Voilà, c’est fait ! Je disais dans ma chronique sur « Gabrielle » que ce serait le genre de phrase qui pourrait me visiter pendant le générique d’un film-A-Voir-Absolument, un film comme « La vie d’Adèle », par exemple. Hier soir, dans mon fauteuil de cinéma (orange cette fois) j’ai effectivement eu ce sentiment doublé d’une vraie perplexité.

Adèle est un film maîtrisé, pour le moins. Les actrices sont irréprochables, le déroulé tient parfaitement (à un détail près, la chronologie, j’y reviendrai) il ne manque rien à l’histoire d’amour narrée du premier regard au dernier, on devine que Kéchiche a pris son temps ( on peut presque sentir filer les kilomètres de pellicule!) il a eu les moyens ou les a pris, bref, derrière tout « ça » -le film long d’une histoire d’amour annoncée- on discerne la machinerie impeccablement huilée. Voilà un film de trois heures qui n’ennuie pas, pas vraiment, à une ou deux scènes près, et pourtant il paraît alourdi d’une bonne heure de trop.

Pourquoi ce sentiment si par ailleurs tout semble ok ? Quelque chose n’a pas fonctionné mais quoi exactement ? Sûrement pas le jeu des actrices, pas la machinerie ni les efforts de Kéchiche, c’est indéniable, ni sa manière de filmer certes un peu redondante dans les gros plans (comme tous les trucs systématiques on finit par espérer que le cameraman ira voir si j’y suis au large) mais bon, cette proximité des visages et des corps à défaut de fonctionner absolument donne de beaux plans et puis Adèle est vachement jolie, Emma aussi, et… et quoi ?

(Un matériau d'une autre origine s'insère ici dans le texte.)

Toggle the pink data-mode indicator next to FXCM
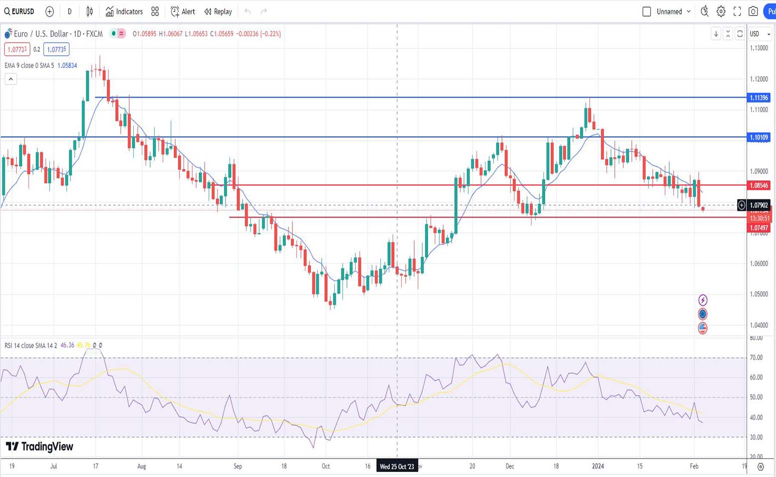[121, 34]
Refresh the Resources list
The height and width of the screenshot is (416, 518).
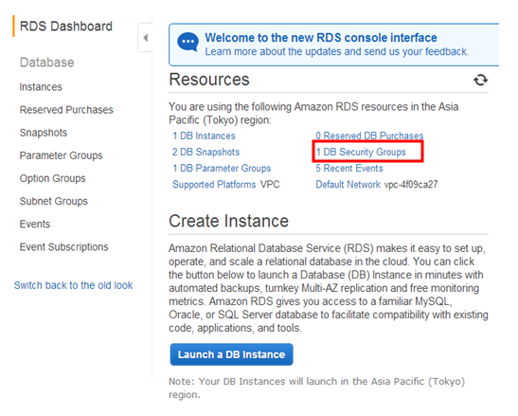(x=480, y=80)
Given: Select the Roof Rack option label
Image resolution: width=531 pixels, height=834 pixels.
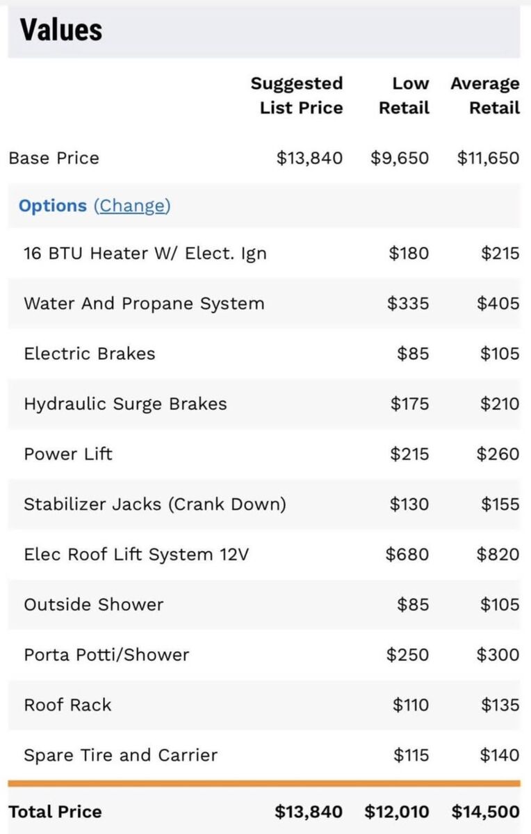Looking at the screenshot, I should [67, 705].
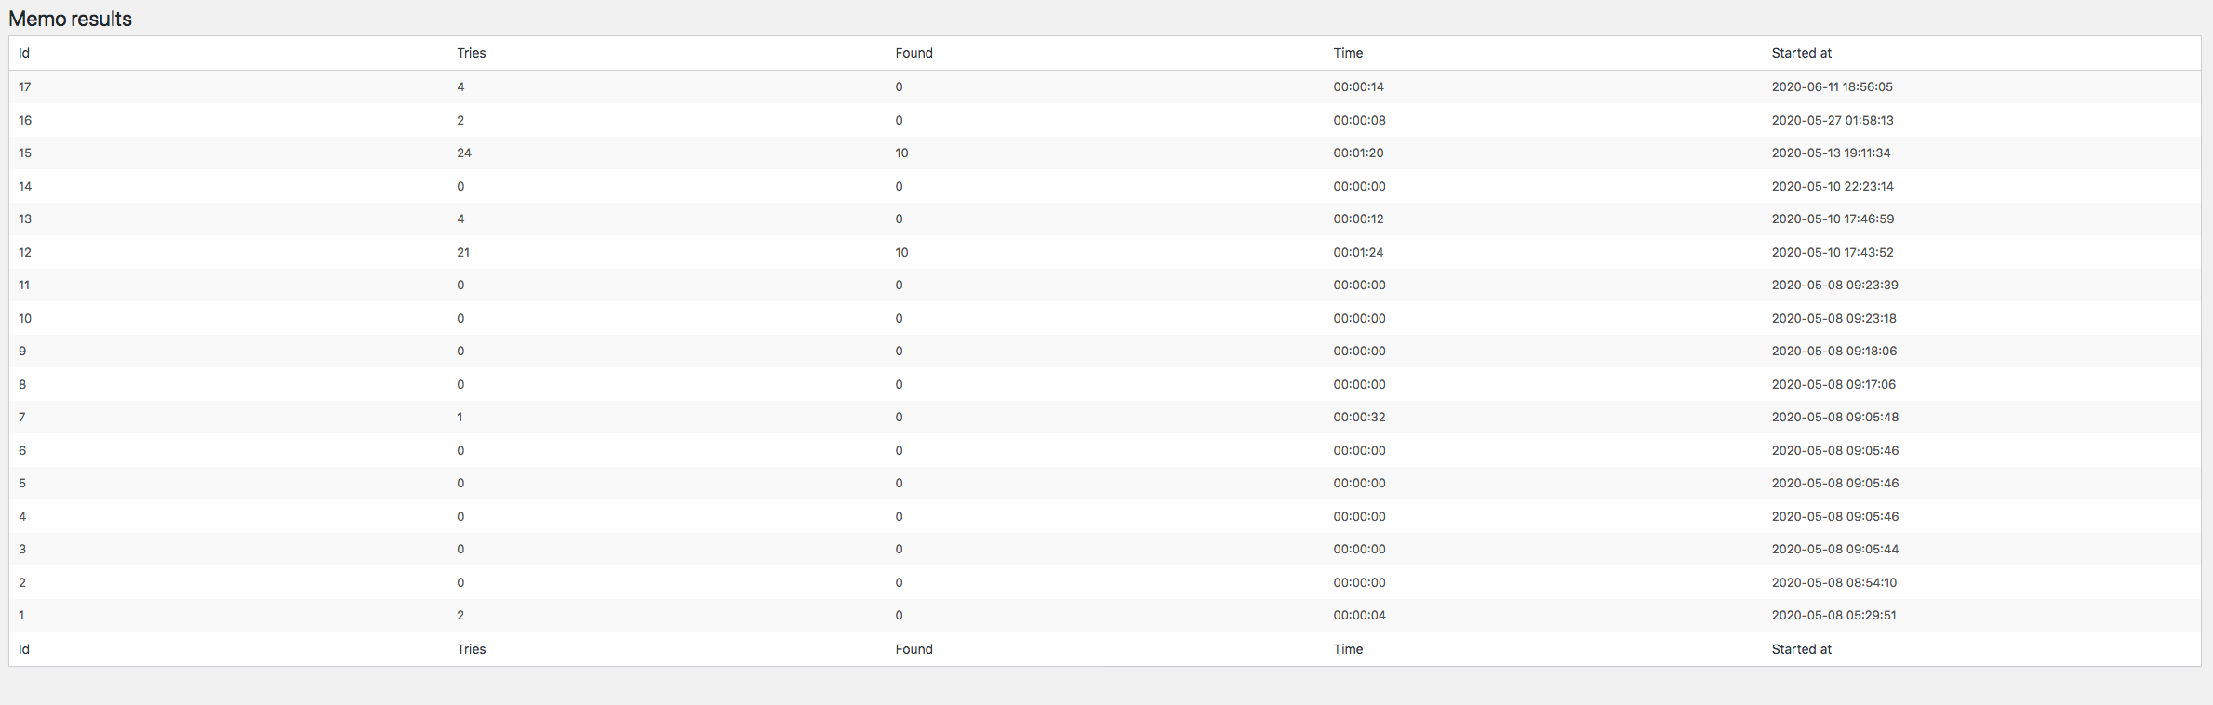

On peut aligner ici toutes les bonnes raisons qui ont fait de La vie d’Adèle le film-A-Voir-Absolument, il n’en reste pas moins que ce quelque chose manquant finit par apparaître et il est évident, presque bête de simplicité: l’émotion est absente.

Avec «Gabrielle» de Louise Archambault, j’ai eu le sentiment contraire (chronique coup de cœur: https://virginiejouannet.wordpress.com/2013/10/26/gabrielle-ou-mon-trefle-a-quatre-feuilles-la-preuve-par-trois-suite/ ) la grâce transperce le film et court, impalpable, fait battre le cœur, pleurer et rire, elle vous saisit sans prévenir, sans analyse, et à force d’écrire je crois savoir d’où cela vient, ce moment où on lâche prise et on se laisse guider par quelque chose de plus fort que la Machinerie et la raison, une chose impérieuse que certains nomment intuition, inspiration, peu importe. Or, par excès de maîtrise, cette grâce de l’émotion manque à La vie d’Adèle. Le film est plutôt beau mais il ne parle qu’à la tête et aux yeux (cela pourrait s’intituler aussi bien : chronique d’une histoire d’amour et sa chute annoncée, démonstration en trois temps).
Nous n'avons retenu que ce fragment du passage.